St. Cercyra, along with Seven Others, at Corfu
St. Cercyra was the daughter of the king of the island of Corfu. She became a follower of Jason and Sosipater (Rom. 16:21), whom the Apostle Paul called his kinsmen. These two apostles came to the island of Corfu, where they succeeded in building a church dedicated to St. Stephen the Protomartyr and in bringing many unbelievers to Christ.
The king of Corfu threw them into prison, along with seven robbers. The apostles converted the seven robbers to the Christian faith. The king commanded that these seven be put to death in boiling pitch, and they thus received the wreath of martyrdom.
After this, while the king was questioning the apostles, his daughter, Cercyra, looked through a window and witnessed the torture of these men of God. Discovering the reason for it, she proclaimed herself a Christian and gave all her jewels away to the poor.
The king was filled with wrath against his daughter and shut her up in a separate prison. Failing to turn her from Christ, he ordered that the prison in which she was housed be burned to the ground. The prison was consumed by fire, but Cercyra remained alive. Seeing this, many people were baptized into Christ.
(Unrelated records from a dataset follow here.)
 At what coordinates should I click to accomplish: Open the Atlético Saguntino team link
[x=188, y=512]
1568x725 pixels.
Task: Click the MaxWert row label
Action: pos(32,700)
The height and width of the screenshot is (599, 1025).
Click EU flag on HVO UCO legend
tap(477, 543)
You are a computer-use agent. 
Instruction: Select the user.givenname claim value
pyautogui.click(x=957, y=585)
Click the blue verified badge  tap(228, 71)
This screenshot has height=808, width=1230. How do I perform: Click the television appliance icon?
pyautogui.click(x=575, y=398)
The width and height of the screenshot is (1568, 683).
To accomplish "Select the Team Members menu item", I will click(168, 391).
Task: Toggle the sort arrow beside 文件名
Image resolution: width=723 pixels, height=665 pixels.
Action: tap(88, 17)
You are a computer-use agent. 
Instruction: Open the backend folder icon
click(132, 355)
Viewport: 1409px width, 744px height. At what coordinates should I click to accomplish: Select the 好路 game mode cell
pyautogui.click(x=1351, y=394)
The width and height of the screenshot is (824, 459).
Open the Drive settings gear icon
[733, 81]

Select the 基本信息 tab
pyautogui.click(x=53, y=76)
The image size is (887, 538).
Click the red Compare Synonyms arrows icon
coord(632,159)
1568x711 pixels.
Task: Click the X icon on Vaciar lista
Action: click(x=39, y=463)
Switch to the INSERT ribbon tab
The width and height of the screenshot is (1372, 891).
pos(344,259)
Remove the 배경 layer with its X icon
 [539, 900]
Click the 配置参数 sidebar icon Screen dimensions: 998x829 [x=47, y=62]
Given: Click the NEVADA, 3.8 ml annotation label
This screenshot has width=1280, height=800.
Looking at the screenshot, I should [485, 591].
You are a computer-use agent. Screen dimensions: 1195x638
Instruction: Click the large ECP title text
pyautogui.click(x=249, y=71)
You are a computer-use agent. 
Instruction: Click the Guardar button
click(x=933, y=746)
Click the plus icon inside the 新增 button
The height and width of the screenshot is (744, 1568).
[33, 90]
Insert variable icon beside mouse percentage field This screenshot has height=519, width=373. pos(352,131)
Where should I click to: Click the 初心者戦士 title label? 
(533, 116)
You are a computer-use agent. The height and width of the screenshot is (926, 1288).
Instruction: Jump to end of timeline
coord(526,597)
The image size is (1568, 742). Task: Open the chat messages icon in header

The furious king then ordered that his daughter be bound to a tree and killed with arrows. After her death, those who had come to believe in Christ fled to a nearby island. The king set off in a boat to arrest them, but the boat overturned in the sea and he perished.
The new king accepted the Christian faith and was baptized, receiving the name Sebastian. Jason and Sosipater freely preached the Gospel and strengthened the Church of God in Corfu into old age. There they finished their earthly course and went to the courts of the Lord.